投稿日: 2016年8月20日 13:42 | 更新:2016年10月7日11:57
医療法人 かぶとやま会 久留米リハビリテーション病院 しばた・はじめ 理事長・院長 柴田 元 先生 【経歴】 1977年に久留米大学医学部卒業後、同第3内科入局。その後、大阪国立循環器病センタ—、産業医科大学リハビリテーション科などを経て、97年から現職。日本循環器学会認定循環器専門医、日本リハビリテーション医学会認定リハビリテーション科専門医。 | |
国立循環器病研究センターなどで循環器疾患に携わる医師として実績を重ねていた柴田元院長。福岡県久留米市で明治時代から続く病院の5代目として跡を継ぐ決心をし、先代が地域のニーズに応えて取り組み始めたリハビリテーション医療に携わることになったという。「当時、この分野はまだ黎明期。もっと専門性の高いリハビリテーションを提供して、より多くの人の役に立ちたいと思いました」と柴田院長。もともと心臓リハビリテーションには熟達していたが、リハビリを根本から学び直す必要性を感じた。病院運営をしつつ産業医科大学でリハビリテーション医学を勉強していったという。

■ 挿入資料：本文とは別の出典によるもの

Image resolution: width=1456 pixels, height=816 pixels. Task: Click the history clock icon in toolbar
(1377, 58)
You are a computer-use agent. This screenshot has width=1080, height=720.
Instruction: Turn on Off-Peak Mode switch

「例えば心臓病や呼吸器疾患をお持ちの方や重度障害のある方、人工呼吸器を付けた方などのリハビリテーションにも対応できる専門的技術の研鑽に努め、一人でも多くの患者さんの在宅復帰を目指してきました」。スタッフや設備などの充実も図っていった結果、一円の急性期病院からの患者の受け入れ要請も増え続けている。
「リハビリテーション医療は単に疾患を治療してそれで終わりというものではありません。全人的医療であり、あらゆる障害を持つ人たちの生活や人生の質を向上させていくという大きな目的がある。患者さんだけでなく、そのご家族の人生も背負っているとも言えるのです。私たちの責任は重く、その分やりがいも大きいと感じています」と柴田院長。
久留米市介護認定審査会会長やNPO法人くるめ地域支援センター理事長なども務め、福祉や介護の分野なども含めた大局的見地でリハビリテーション医療を捉える。今後の大きな課題は町づくりだという。「制度改革で重い障害を負っても長期入院ができなくなってきました。家や地域でどう看ていくのか。これからは障害のある人などを温かく包み込む、包摂型の社会づくりが大切になってきます」。すでに地域住民や有識者らと共に新たな地域づくりやシステムづくりに動き出している。